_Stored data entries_
━━━━━━━━━━━━━━━━━━━━
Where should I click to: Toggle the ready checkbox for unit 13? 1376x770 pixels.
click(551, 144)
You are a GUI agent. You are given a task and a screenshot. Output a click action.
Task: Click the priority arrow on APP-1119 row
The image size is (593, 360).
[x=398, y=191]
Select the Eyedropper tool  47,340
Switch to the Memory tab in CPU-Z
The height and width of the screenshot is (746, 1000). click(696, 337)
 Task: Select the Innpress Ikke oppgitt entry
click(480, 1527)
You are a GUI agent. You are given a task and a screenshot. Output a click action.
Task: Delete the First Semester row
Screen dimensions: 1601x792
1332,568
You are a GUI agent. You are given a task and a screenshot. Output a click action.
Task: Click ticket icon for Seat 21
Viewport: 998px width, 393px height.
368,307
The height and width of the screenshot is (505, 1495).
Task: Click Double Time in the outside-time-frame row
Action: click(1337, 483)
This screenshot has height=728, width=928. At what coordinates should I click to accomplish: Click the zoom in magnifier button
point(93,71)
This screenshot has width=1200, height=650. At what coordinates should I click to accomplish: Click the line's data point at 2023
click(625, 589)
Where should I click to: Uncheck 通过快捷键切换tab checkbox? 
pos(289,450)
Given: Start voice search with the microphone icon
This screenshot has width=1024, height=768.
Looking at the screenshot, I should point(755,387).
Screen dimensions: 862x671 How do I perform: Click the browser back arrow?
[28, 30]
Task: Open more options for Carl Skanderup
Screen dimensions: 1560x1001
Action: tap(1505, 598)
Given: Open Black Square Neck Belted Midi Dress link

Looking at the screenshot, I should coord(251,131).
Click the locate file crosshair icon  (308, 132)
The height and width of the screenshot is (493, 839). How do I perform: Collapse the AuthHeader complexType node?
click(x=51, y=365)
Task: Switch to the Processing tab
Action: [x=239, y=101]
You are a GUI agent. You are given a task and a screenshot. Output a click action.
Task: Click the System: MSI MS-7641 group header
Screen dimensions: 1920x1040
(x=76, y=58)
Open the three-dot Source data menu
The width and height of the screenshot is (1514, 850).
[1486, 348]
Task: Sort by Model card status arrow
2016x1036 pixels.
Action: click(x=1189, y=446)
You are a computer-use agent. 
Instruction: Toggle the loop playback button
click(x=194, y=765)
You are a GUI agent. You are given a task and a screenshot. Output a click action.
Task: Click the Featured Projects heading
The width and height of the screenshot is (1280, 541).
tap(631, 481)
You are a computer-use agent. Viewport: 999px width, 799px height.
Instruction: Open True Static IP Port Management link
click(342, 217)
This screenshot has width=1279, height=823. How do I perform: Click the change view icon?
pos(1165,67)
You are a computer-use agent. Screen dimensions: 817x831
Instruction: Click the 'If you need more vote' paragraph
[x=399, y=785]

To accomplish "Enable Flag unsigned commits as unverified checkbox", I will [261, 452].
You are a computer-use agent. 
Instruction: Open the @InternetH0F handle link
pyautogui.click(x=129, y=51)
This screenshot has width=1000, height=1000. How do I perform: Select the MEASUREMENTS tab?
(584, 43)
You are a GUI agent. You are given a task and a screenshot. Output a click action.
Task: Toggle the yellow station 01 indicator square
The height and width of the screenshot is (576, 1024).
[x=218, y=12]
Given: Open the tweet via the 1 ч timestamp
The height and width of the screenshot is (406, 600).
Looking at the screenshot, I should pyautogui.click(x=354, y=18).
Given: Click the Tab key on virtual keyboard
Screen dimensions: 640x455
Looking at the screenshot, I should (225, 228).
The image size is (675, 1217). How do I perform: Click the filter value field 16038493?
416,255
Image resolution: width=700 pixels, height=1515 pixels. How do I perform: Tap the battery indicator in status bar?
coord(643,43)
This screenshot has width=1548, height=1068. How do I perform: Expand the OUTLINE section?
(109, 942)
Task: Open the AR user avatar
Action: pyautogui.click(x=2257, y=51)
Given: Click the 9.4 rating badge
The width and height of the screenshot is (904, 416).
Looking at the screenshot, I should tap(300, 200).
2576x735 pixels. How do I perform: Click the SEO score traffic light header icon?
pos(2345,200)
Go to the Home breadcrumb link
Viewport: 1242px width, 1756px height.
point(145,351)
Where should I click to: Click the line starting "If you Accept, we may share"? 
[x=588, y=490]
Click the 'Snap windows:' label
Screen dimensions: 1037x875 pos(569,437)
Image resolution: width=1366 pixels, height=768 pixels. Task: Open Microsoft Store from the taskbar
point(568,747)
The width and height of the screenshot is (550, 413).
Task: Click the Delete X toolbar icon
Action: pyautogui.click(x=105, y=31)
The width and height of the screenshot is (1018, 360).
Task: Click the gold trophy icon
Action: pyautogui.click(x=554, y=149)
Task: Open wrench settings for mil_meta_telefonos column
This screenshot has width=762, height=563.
━━━━━━━━━━━━━━━━━━━━
_Task requirements_
In the records above, each line with the string "computer" should be copied.

_Solution for this exercise_
You are a computer-use agent. 
You are a computer-use agent. Viewport: 999px width, 799px height.
You are a computer-use agent. Screen dimensions: 817x831
You are a computer-use agent. 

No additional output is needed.